### Extracto de la página:
▼▼▼

Como principal artífice de un culto inédito que tuvo por objeto de veneración al dios-serpiente Glycón, Alejandro de Abonutico (c. 105-175) constituye una figura singular en el vibrante mosaico religioso del Imperio Romano. Su éxito ha sido atestiguado por la pervivencia de un heterogéneo repertorio de vestigios materiales que comprende monedas, epígrafes, esculturas, amuletos y exvotos hallados en regiones tan dispares como Dacia, Siria o Egipto.
No obstante, el testimonio más significativo acerca de la vida y acciones de este predicador carismático está representado por la obra Alejandro o el falso profeta, escrita por Luciano de Samósata. Concebido a modo de epístola, este opúsculo es en realidad un vituperio, un ejercicio retórico (progymnásmata) enmarcado en las convenciones estéticas de la Segunda Sofística que obedece a una estructura bien definida, fijada décadas atrás por el alejandrino Elio Teón. Su tono satírico tiene como propósito el desprestigio de Alejandro -aquí retratado como un vulgar embaucador carente de escrúpulos- y, por extensión, de su oráculo.
En virtud de lo enumerado, queda de manifiesto que Alejandro o el falso profeta es, por encima de todo, una composición literaria, no una narración histórica; su valor como fuente es cuando menos cuestionable, circunstancia que aconseja un abordaje crítico de la materia, ajena a toda aspiración de ecuanimidad. Por si esto fuera poco, el texto fue redactado y difundido con posterioridad a la muerte de Alejandro, que no tuvo oportunidad de defenderse de las acusaciones vertidas por el despiadado Luciano.

▲▲▲

### Tareas pedidas:
1. En el texto sobre Alejandro de Abonutico, actualiza el pasaje que empieza con "En virtud de" y termina con "el despiadado Luciano.", cambiando "despiadado" por "implacable".
2. Sigue escribiendo el texto sobre Alejandro de Abonutico a partir de su última oración.
Los registros no tienen nada que ver con el texto sobre Alejandro de Abonutico.

### Registros del conjunto:
▼▼▼

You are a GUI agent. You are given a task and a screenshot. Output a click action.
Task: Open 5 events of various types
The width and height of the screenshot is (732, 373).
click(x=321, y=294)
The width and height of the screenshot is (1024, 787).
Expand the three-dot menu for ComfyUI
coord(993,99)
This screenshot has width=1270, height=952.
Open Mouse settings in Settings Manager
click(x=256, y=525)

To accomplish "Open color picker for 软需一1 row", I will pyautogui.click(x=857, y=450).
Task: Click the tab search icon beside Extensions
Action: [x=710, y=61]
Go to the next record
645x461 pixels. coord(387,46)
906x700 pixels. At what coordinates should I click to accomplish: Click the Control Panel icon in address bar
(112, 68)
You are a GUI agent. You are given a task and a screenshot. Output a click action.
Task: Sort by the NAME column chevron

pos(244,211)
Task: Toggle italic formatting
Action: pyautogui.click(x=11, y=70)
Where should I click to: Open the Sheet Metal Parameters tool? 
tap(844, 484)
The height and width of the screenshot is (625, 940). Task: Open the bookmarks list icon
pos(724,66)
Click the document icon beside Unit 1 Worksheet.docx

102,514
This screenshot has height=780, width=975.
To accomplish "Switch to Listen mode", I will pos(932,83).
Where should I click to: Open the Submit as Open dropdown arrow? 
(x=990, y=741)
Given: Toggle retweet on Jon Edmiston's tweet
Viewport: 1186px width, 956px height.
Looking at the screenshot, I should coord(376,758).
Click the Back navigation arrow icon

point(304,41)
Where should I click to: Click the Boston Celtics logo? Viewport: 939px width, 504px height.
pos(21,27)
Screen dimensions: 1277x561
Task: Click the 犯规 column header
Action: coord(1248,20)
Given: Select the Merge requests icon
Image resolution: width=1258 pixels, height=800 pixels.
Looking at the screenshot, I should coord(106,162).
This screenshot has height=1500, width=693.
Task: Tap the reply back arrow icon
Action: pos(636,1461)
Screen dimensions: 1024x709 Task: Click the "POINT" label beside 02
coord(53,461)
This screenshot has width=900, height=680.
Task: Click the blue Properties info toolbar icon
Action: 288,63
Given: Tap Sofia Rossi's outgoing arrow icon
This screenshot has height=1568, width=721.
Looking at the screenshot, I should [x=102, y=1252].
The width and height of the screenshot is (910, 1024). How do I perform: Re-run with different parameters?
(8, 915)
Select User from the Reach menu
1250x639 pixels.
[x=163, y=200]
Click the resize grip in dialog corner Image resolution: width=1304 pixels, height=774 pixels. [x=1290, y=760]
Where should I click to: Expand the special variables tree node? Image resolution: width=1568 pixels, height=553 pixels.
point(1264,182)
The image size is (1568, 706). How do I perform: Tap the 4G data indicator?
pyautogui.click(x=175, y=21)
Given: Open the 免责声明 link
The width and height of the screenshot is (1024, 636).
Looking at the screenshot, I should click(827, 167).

▲▲▲

### Respuestas por tarea:
1.
En virtud de lo enumerado, queda de manifiesto que Alejandro o el falso profeta es, por encima de todo, una composición literaria, no una narración histórica; su valor como fuente es cuando menos cuestionable, circunstancia que aconseja un abordaje crítico de la materia, ajena a toda aspiración de ecuanimidad. Por si esto fuera poco, el texto fue redactado y difundido con posterioridad a la muerte de Alejandro, que no tuvo oportunidad de defenderse de las acusaciones vertidas por el implacable Luciano.

2.
EPIFANÍA
Alejandro nació a comienzos del siglo II en Abonutico, una pequeña ciudad de Paflagonia a orillas del Mar Negro y por entonces perteneciente a la provincia romana de Bitinia y Ponto. De acuerdo con Luciano, el joven Alejandro fue discípulo de un oscuro taumaturgo que lo habría iniciado en la práctica médica y en la doctrina neopitagórica. Tras su fallecimiento, Alejandro ejercería como curandero y mago itinerante hasta asociarse con un compositor de cantos corales llamado Coconas. Juntos habrían urdido un ambicioso fraude: la fundación de un oráculo con el que lucrarse a expensas de la credulidad de sus fieles. En palabras de Luciano:
«Los dos, como granujas capaces de todo que eran, y más que dispuestos a cometer acciones inicuas, y de común acuerdo para ello, se percataron fácilmente de que la vida de los hombres está sojuzgada por dos tiranos, la esperanza y el miedo, y de que quien se las arreglara para manejar convenientemente cualquiera de ellas pronto se haría rico. Vieron que el conocer anticipadamente el futuro era para ambos, el que siente miedo como el que tiene esperanza, algo imprescindible y ansiosamente anhelado.»
El lugar escogido para la trama fue Abonutico. Una vez acordado el emplazamiento, la pareja de estafadores puso en ejecución su astuto plan. Al amparo de la noche, Alejandro y su cómplice depositaron unas tablillas de bronce bajo el santuario de Apolo de Calcedonia: en ellas se vaticinaba el inminente traslado de Asclepio y de su padre Apolo a Abonutico, a tan sólo unos kilómetros de distancia. Al día siguiente, los dos hombres escenificaron el descubrimiento -en apariencia fortuito- de las tablillas ante numerosos testigos. La noticia se extendió con rapidez por toda la provincia hasta llegar a Abonutico, cuyas gentes emprendieron la construcción de un nuevo templo en tributo a tan insignes huéspedes.
Precedido por una serie de oráculos auspiciosos emitidos por Coconas, Alejandro llegó a Abonutico bajo la identidad de un sacerdote ataviado de blanco y poseedor de una espléndida melena. Cierta mañana, fingiéndose víctima de un trance divino, desnudo y con el pelo enmarañado, Alejandro irrumpió en el ágora, se dirigió a la multitud con un discurso ininteligible -salvo por la mención reiterada de los nombres de Asclepio y Apolo- y, captada su atención, la condujo hasta el templo.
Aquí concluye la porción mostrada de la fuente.